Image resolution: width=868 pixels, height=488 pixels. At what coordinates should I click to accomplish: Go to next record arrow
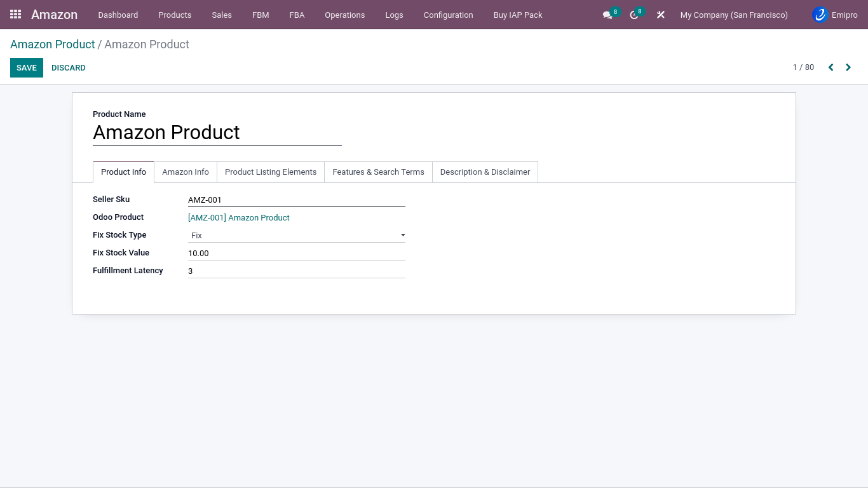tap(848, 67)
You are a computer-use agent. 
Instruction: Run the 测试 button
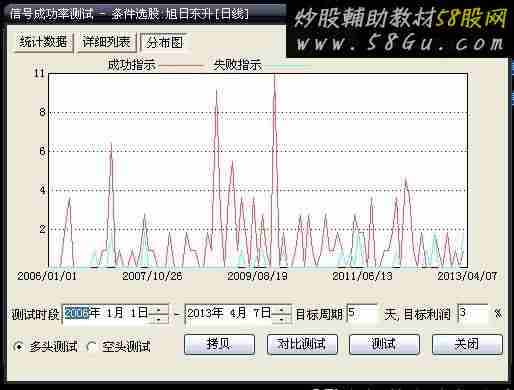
---
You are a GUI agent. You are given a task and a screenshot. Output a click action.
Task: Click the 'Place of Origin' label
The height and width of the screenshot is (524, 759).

TASK TO COMPLETE: Starting with the line with "Task: Click the 'Place of Origin' label" above and going on through the line with "The height and", transcribe every line exactly, both ends included, and add nothing.

RESPONSE BOX:
Task: Click the 'Place of Origin' label
The height and width of the screenshot is (524, 759).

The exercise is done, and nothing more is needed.